(Collected data entries)
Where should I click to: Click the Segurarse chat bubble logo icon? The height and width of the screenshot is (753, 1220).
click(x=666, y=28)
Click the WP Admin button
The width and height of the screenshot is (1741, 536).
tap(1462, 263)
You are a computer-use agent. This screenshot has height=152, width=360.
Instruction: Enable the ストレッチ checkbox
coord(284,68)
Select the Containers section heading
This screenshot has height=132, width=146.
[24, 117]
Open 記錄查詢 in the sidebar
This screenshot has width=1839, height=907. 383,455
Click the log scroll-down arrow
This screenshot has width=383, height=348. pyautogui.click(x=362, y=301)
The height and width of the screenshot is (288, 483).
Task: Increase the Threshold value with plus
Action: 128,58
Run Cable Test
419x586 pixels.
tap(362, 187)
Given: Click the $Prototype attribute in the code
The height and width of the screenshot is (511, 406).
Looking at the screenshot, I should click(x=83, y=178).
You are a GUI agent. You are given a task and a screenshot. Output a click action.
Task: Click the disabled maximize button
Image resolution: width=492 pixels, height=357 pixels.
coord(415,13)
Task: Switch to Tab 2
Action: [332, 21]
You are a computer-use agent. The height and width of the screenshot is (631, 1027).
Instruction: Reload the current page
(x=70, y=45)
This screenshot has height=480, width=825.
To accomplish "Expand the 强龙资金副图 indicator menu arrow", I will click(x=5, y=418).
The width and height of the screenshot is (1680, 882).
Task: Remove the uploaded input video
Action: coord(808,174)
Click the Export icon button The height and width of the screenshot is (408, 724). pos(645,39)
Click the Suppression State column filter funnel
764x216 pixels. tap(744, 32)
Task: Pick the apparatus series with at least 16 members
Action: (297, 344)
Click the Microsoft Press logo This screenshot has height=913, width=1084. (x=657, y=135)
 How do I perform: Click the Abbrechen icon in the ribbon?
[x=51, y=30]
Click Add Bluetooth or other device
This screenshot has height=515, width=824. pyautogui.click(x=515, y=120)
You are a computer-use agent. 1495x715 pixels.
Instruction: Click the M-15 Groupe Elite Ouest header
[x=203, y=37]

▶ [Work to complete] Each line in the records above with "computer" must be returned.

▶ [Response area]
You are a computer-use agent. This screenshot has height=152, width=360.
You are a computer-use agent. The height and width of the screenshot is (631, 1027).
You are a computer-use agent. 1495x715 pixels.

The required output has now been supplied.